State the number of lines below in which the word "computer" appears. Nothing else belongs in the answer.

Records from a collection
::::

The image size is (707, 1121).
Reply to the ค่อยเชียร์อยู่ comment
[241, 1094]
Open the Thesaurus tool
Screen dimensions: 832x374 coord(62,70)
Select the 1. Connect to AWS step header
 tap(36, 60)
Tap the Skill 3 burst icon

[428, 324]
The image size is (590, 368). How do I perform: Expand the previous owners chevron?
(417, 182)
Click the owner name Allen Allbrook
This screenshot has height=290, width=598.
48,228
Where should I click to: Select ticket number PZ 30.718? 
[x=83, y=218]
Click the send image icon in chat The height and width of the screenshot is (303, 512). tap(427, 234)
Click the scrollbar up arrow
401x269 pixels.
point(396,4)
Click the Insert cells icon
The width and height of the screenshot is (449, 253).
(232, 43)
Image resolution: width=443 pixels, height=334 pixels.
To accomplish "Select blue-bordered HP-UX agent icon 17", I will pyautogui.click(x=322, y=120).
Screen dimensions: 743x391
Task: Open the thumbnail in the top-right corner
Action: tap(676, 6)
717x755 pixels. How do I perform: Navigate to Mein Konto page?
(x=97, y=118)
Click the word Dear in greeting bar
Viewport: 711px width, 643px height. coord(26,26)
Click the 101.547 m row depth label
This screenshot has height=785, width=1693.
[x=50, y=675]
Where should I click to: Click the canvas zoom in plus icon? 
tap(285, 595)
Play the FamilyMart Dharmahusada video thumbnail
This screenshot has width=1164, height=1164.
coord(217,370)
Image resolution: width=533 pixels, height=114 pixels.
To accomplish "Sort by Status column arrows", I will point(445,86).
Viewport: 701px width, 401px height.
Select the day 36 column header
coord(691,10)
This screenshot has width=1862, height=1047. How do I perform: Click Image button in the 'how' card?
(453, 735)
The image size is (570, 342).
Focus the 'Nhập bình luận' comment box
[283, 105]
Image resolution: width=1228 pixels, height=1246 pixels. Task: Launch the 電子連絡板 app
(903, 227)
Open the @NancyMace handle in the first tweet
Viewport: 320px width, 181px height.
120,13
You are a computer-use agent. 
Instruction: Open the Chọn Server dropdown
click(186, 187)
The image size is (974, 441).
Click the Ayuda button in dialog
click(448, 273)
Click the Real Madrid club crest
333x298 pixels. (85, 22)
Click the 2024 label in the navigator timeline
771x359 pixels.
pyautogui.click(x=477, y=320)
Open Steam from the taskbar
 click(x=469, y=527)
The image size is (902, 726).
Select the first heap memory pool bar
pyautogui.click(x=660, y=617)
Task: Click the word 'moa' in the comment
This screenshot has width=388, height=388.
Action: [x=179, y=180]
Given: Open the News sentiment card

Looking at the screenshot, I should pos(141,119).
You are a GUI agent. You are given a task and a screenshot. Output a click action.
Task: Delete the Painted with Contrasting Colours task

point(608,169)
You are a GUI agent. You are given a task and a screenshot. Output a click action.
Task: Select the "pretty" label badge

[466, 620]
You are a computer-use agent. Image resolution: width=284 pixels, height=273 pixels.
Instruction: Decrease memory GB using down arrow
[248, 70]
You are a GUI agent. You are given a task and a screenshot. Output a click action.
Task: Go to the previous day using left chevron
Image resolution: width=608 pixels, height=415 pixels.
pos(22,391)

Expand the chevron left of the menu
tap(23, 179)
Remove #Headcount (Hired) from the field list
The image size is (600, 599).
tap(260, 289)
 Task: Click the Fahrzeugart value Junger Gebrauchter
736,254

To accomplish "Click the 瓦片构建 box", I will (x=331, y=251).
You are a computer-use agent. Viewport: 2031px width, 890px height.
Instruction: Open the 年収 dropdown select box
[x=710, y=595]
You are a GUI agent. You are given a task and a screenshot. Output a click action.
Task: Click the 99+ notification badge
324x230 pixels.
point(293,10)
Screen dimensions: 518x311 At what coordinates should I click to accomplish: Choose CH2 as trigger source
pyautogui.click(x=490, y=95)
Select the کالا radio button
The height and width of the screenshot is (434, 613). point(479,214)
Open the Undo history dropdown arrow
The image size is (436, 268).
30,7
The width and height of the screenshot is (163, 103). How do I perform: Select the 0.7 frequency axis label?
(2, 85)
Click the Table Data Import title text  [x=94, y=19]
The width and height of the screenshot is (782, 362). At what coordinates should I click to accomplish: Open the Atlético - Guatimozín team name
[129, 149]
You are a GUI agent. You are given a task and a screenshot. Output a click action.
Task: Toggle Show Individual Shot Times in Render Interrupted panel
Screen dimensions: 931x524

::::

EXPECTED ANSWER
3